Run with onnxruntime-gpu not working for faster_whisper #493

guilhermehge · 2023-09-27T16:11:45Z

I am trying to use faster_whisper with pyannote for speech overlap detection and speaker diarization, but the pyannote's new update 3.0.0, it will need onnxruntime-gpu to run the diarization pipeline with the new embedding model.

Installing both onnxruntime (from faster_whisper) and onnxruntime-gpu (from pyannote), causes a conflict and onnx redirects to CPU only.

I tried uninstalling onnxruntime and forcing the reinstall of onnxruntime-gpu and faster_whisper is no longer working.

Is it possible to use onnxruntime-gpu for faster_whisper?

phineas-pta · 2023-09-27T16:59:26Z

u should not have both onnxruntime and onnxruntime-gpu, it always default to cpu

installing onnxruntime-gpu alone should be enough, faster_whisper uses it for silero VAD but always cpu https://github.com/guillaumekln/faster-whisper/blob/master/faster_whisper/vad.py#L260

the caveat with onnxruntime-gpu is u must properly install cuda + cudnn at system level

guilhermehge · 2023-09-27T17:04:23Z

But can silero vad run with onnxruntime-gpu?

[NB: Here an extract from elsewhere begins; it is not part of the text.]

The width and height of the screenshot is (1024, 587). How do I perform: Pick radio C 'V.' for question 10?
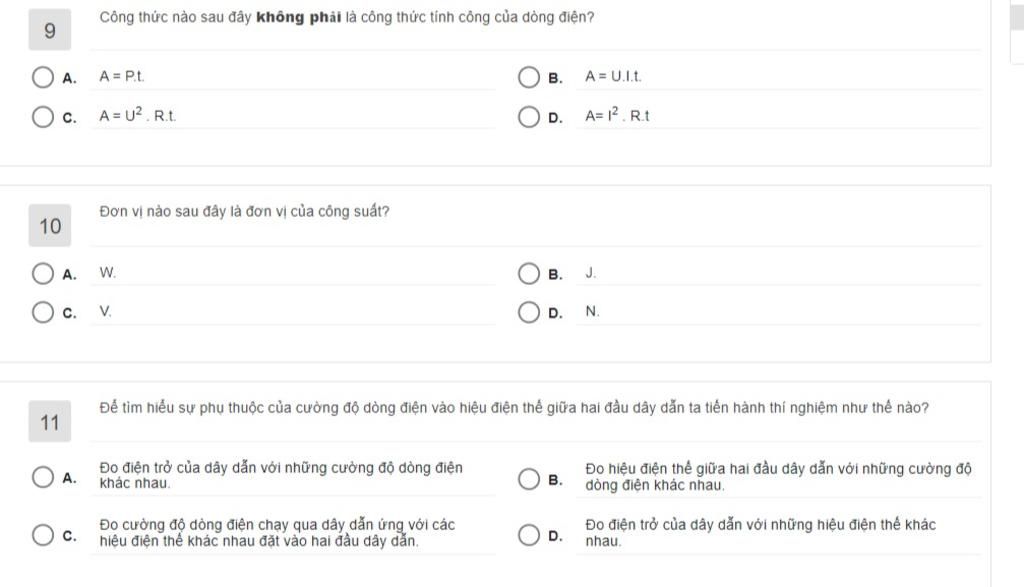(43, 312)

To do that I believe I might need to change the requirements of faster whisper so it does not install onnxruntime, right?

I'm running the application on docker with the following image: nvidia/cuda:11.7.1-cudnn8-runtime-ubuntu20.04, so cuda + cudnn are properly installed

phineas-pta · 2023-09-27T17:09:58Z

it's possible to run silero vad with onnxruntime-gpu, see my comment #364 (comment)

idk u using what version of onnxruntime but for latest version better use cuda 11.8 https://onnxruntime.ai/docs/execution-providers/CUDA-ExecutionProvider.html#requirements

guilhermehge · 2023-09-27T18:03:49Z

Thanks for that, phineas!

Let me ask you something else. Faster_whisper's transcribe is already taking up 99% of my GPU, if I run VAD on GPU as well, would it be a problem or would it take longer due to that? I read through transcribe.py and I see that SileroVAD is only used within the transcribe function and the segments are a generator, so it should not overload the GPU. Am I correct?

guilhermehge · 2023-09-27T18:30:41Z

I implemented this code of yours from # 364 (comment)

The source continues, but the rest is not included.